20 Ocak 2014 Pazartesi

2073.bölüm..

irem-- tamam.. sacide abla geldi.. tunada gelince. bizde çıkarız..
turgutları,songülü  göndereceğim şimdi..
derya-- ben geleyim mi..
irem-- yok canım,sen orayı organize et..
derya-- peki..
el salladım.. koşarak girdim içeri..

 halil bey de gelmiş,demek ki.. görmemişim.. şaşkın şaşkın bana bakıyor.. songül kıyamam, kahve yapmış.. elinde daha.. aldım..

irem-- sağol,canım.. seni götürecekler.. kapat mutfağı..
songül-- tamam..
irem-- halil bey,turgut geliyor.. çeki kasaya koysun.. gidebilirsiniz..
halil-- tamam da.. ne oldu.. fırtına gibi gidip- geldiniz.. telaşlısınız.
irem-- misafirim var da.. ben hep böyle koştururum.. görüşürüz..

tepsiyi götürdüm yukarı.. turguta, gidin dedim..

nihayet karşısına oturup.. derinnn bir nefes alıp,suyumu içtim..
sacide-- senin neyin var.. canın sıkılmış gibi..
irem-- işlerden,koşturmaktan yoruldum sacide abla..

sigara ikram ettim.. anahtarını da, verdim.. kahve içiyoruz..

irem-- sen nasılsın..
sacide-- çok şükür,iyi diyelim iyi olsun.. (gülümseyerek)  çam sakızı çoban armağanı.. bunu sana aldım..

irem-- (verdi paketi ) ne zahmet ettin,abla..ne gerek vardı ki..
sacide-- rica ederim.. kardeşe bir hediye, sadece..

irem-- sağolasın.. (kağıdı açtım,itinayla.. mücevher kutusunu görünce.. ) ablaa,ben bunu alamam.. olmaz.. çobanın, mücevherle işi ne.. bu çam sakızına,hiç benzemiyor ..

sacide-- hah hah hah.. hele bir alma ,ben de arabayı veririm..
irem-- niye böyle yapıyorsun, sacide abla.. o başkaydı..
sacide-- açsana kız,çok konuşma bakayım..

açıp.. içindeki nefis zümrüt- pırlanta seti görünce..
irem-- ablaaa..  sen beni kraliçe mi sandın.. bu neee..
sacide-- hahh hah hah.. kraliçeden ne eksiğin var,maaşallah..
kullanırsan sevindirirsin beni.. lütfen itiraz etme..

irem-- ........................  peki ablam,sağol.. etmezdim
ama kırmak istemiyorum seni.. hediyen benim için ,çok çok değerli.. maddiyatının haricinde.. sen verdiğin için..
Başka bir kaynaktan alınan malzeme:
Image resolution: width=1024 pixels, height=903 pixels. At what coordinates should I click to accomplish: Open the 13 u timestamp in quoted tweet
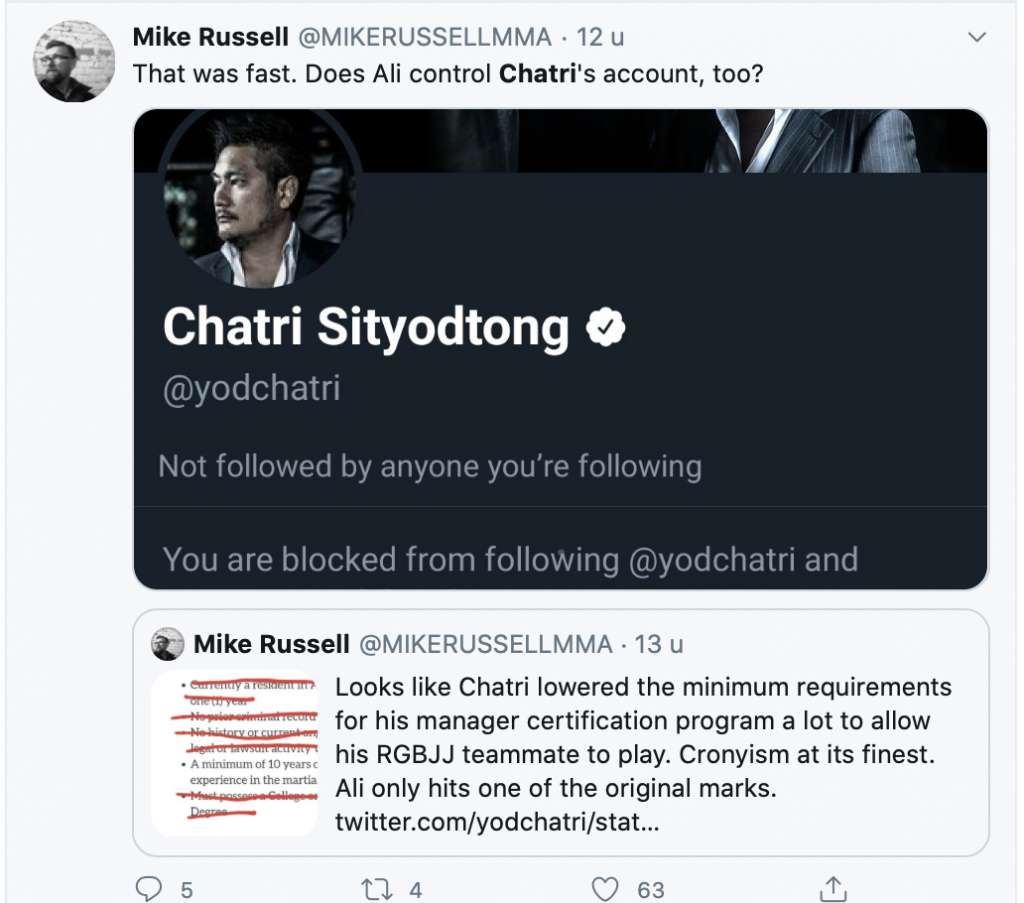coord(658,644)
sacide-- sende bizim için,çok değerlisin.. kızımızdan farkın yok..
duygulandırdın bizi.. bekire sen karışma ben,kendi hediyemi alırım dedim.. bu ara,ikimizin de pek tadı yoktu.. sayende..
konuşur olduk..
irem-- (kutuyu koyup,kağıdı katladım )niye,nazar mı değdi.. hiç anlaşılmıyordu,tatsızlığınız..

sacide-- yok yok..öyle değil.. bülent bey,yaş günü olduğu gün.. aramış bekiri.. bizim oğlan için.. yıllardır bize söylenen,genetik bozukluğu olduğuydu.. incelemişler raporları,filmleri..yeniden muayene etmek için..izin istemişler.. tamam demiş bekir de. oğlum istanbuldaydı zaten.... bülent bey ve birkaç doktor gelip..
kontrollerini yapmışlar.. . akşamına aramış sağolsun..  meğerse,beyin sapında sinirlerin aralarına kadar giren.. bir ur varmış.. fark edilmediği içinde,omurgasına kadar yayılmış.. hiç hareket edememesinin,konuşamayışının sebebi oymuş..
fizyoterapistlerin yaptırdıkları hareketler sayesinde.. kas ve kemiklerini çok iyi bulmuşlar.. bakım sayesinde de,dolaşım,sindirim sistemi ve iç organları gayet iyiymiş..
birkaç ameliyat olabilir,kurtulabilirmiş.. tamamen normale dönüp, kendi hayatını sürdürebilmesi iki yılda mümkün olurmuş.. ama yerinden dolayı ,hayati riski varmış.. elimizden geleni yapsak ta.. kaybedebiliriz,düşünün.. kararınızı bildirin demiş..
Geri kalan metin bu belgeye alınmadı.